Textauszug:
+++++
Ihr sei hierbei ein Maß an Gestaltungsfreiheit verblieben, welches für ein Arbeitsverhältnis untypisch sei. Soweit die Beigeladene
für ihn Veranstaltungen abgewickelt habe, sei sie auf seinen guten Ruf im gastronomischen Gewerbe angewiesen gewesen. Die
Beigeladene habe das unternehmerische Risiko gehabt, Aufträge zu akquirieren. Im Erörterungstermin vor dem SG am 24. März 2011 hat der Kläger erklärt, die Rechnungslegung gegenüber den Kunden sei über das Cafe N. erfolgt und die Beigeladene
habe ihre eigene Rechnung dann an ihn gerichtet. Im Übrigen wäre er auch nicht glücklich gewesen, wenn die Beigeladene Speisen
und Getränke von anderen Firmen angeboten hätte.
Aus dem streitgegenständlichen Zeitraum sind weitere Rechnungen der Beigeladenen an den Kläger und an Dritte in Ablichtung
vorgelegt worden.
Die Beklagte hat vorgetragen, es komme auch nicht auf die gewählte Bezeichnung an, ob eine Tätigkeit als abhängige Beschäftigung
zu qualifizieren sei, sondern auf die tatsächlichen Umstände der Leistungserbringung. Durch die Vereinbarungen zwischen dem
Kläger und seinen Auftraggebern sei die Beigeladene hinsichtlich Ort und Zeit sowie Art und Weise ihrer Tätigkeit gebunden
gewesen. Sie sei an den vom Kläger vorgegebenen Orten ohne eigene Betriebsmittel tätig gewesen. Hierbei sei es gerade kennzeichnend
für angestellte Fachkräfte in der Gastronomie, dass sie ihre Arbeit eigenständig und an den Kundenwünschen orientiert verrichteten
und damit entsprechend den Weisungen des Klägers. Eine unternehmerische Gestaltungsfreiheit sei bei Ausführung dieser Tätigkeiten
für die Beigeladene nicht gegeben gewesen, insbesondere sei diese auch den Veranstaltungsgästen gegenüber nicht als selbständige
Unternehmerin in Erscheinung getreten. Die Beigeladene habe den Ruf des Klägers bei seiner Kundschaft zu wahren gehabt, nicht
aber einen eigenen. Die gelegentliche Beschäftigung weiterer Hilfskräfte durch die Beigeladene erscheine für ihre Tätigkeit
nicht prägend. Im Übrigen sei jedes Vertragsverhältnis der Beigeladenen nach §
7 SGB IV für sich zu beurteilen, so dass mögliche weitere Tätigkeiten für andere hier nicht streitgegenständlich seien. Die Möglichkeit
eine Tätigkeit abzulehnen, sei kein Hinweis auf eine selbständige Tätigkeit, da auch jeder abhängig Beschäftigte die Wahl
habe, einen bestimmten angebotenen Arbeitsvertrag abzuschließen.
+++++
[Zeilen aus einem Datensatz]

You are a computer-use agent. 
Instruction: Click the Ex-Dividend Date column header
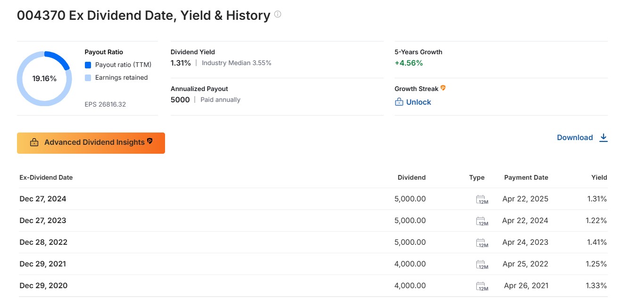pyautogui.click(x=46, y=177)
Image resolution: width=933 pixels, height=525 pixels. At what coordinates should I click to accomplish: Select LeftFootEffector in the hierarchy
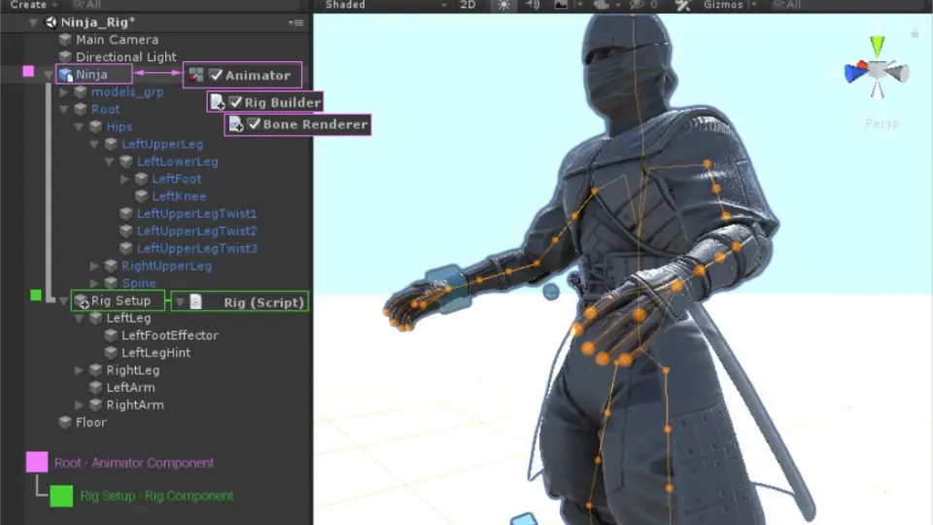pyautogui.click(x=169, y=335)
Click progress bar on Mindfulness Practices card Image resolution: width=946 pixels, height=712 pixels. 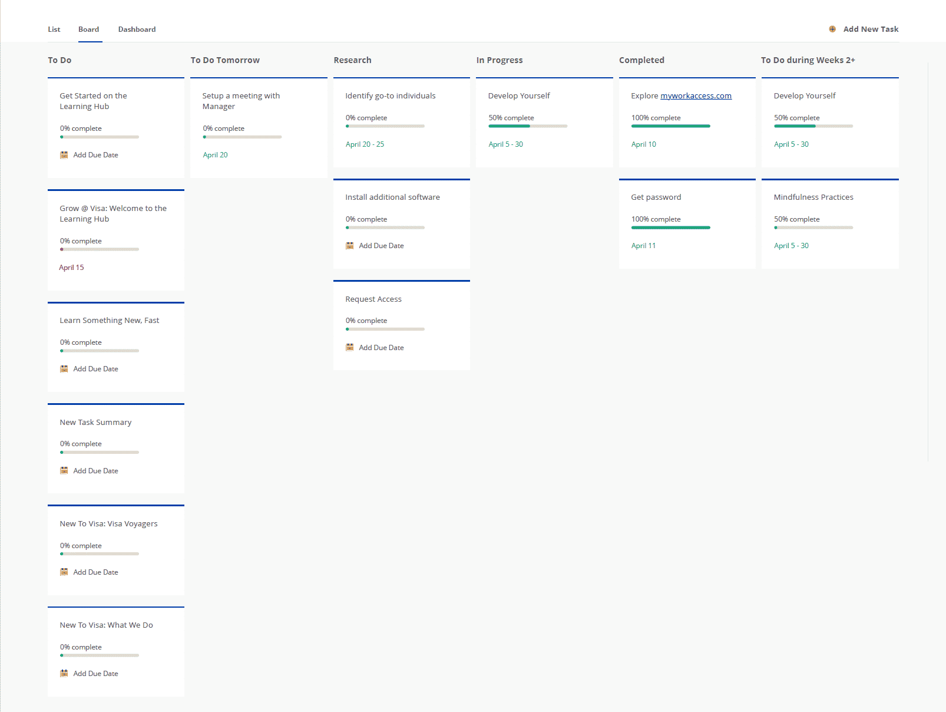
+++++
Aufgabenstellung:
Führen Sie den Text zum Streit um die Einstufung der Tätigkeit der Beigeladenen im Anschluss an dessen letzten Satz fort.

Lösung:
Mit Beschluss vom 05. März 2009 hat das SG Frau J. S., verheiratete M., zu diesem Verfahren beigeladen.
Mit weiteren Bescheiden jeweils vom 22. Dezember 2009 hat die Beklagte ergänzend festgestellt, dass die Beigeladene in ihrer
Beschäftigung als gastronomische Servicekraft für den Kläger der Versicherungspflicht in der gesetzlichen Kranken- und Rentenversicherung,
der sozialen Pflegeversicherung und dem Recht der Arbeitsförderung unterliege.
Mit Urteil vom 10. Juni 2011 hat das SG die Klage abgewiesen, da die Beigeladene im streitbefangenen Zeitraum in ihrer Tätigkeit für den Kläger eine abhängige Beschäftigung
ausgeübt habe. Die Tätigkeit der Beigeladenen habe sich nicht wesentlich von einer vergleichbaren Arbeitnehmertätigkeit unterschieden
und sei dabei in dessen übergeordnete Organisation eingebunden gewesen. Ihr seien die Lebensmittel und Getränke für ihre Tätigkeit
zur Verfügung gestellt worden, und sie habe weder über die finanziellen noch über die organisatorischen Mittel verfügt, um
ein eigenes Unternehmen aufzubauen und zu führen. In Gesamtwertung der Tätigkeit der Beigeladenen als Servicekraft mit teilweiser
Leitungsfunktion ergebe sich das Profil einer Angestellten des Klägers. Da §
7a Abs.
6 SGB IV nicht eingreife, sei auch der darauf gerichtete Antrag abzuweisen.
Gegen das am 04. August 2011 zugestellte Urteil hat der Kläger am 05. September 2011 (einem Montag) Berufung beim Landessozialgericht
Sachsen-Anhalt eingelegt. Unter Wiederholung seines erstinstanzlichen Vortrages meint er, die Merkmale einer selbständigen
Tätigkeit überwögen bei der Beigeladenen, und er verweist nochmals auf deren verschiedene Auftraggeber. Ihre Tätigkeit für
ihn habe nur einen Teil ihrer beruflichen Aktivitäten dargestellt, daher habe sie auch das unternehmerische Risiko ihrer gewerblichen
Tätigkeit getragen. Er vertritt er die Rechtsansicht, die Voraussetzungen von §
7a Abs.
6 SGB IV seien gegeben.
Der Kläger beantragt,
das Urteil des Sozialgerichts Halle vom 10. Juni 2011 und den Bescheid der Beklagten vom 16. Oktober 2007 in Gestalt des Widerspruchsbescheides
vom 16. Dezember 2008, ergänzt durch den Bescheid vom 22. Dezember 2009, aufzuheben und festzustellen, dass die Beigeladene
in ihrer Tätigkeit für den Kläger vom 15. Mai 2007 bis zum 30. April 2008, nicht der Versicherungspflicht in der gesetzlichen
Kranken- und Rentenversicherung, der sozialen Pflegeversicherung und dem Recht der Arbeitsförderung unterlegen ist.
Die Beklage beantragt,
die Berufung des Klägers gegen das Urteil des Sozialgerichts Halle vom 10. Juni 2011 zurückzuweisen.
Sie hält ihre Bescheide und das angefochtene Urteil des SG für zutreffend.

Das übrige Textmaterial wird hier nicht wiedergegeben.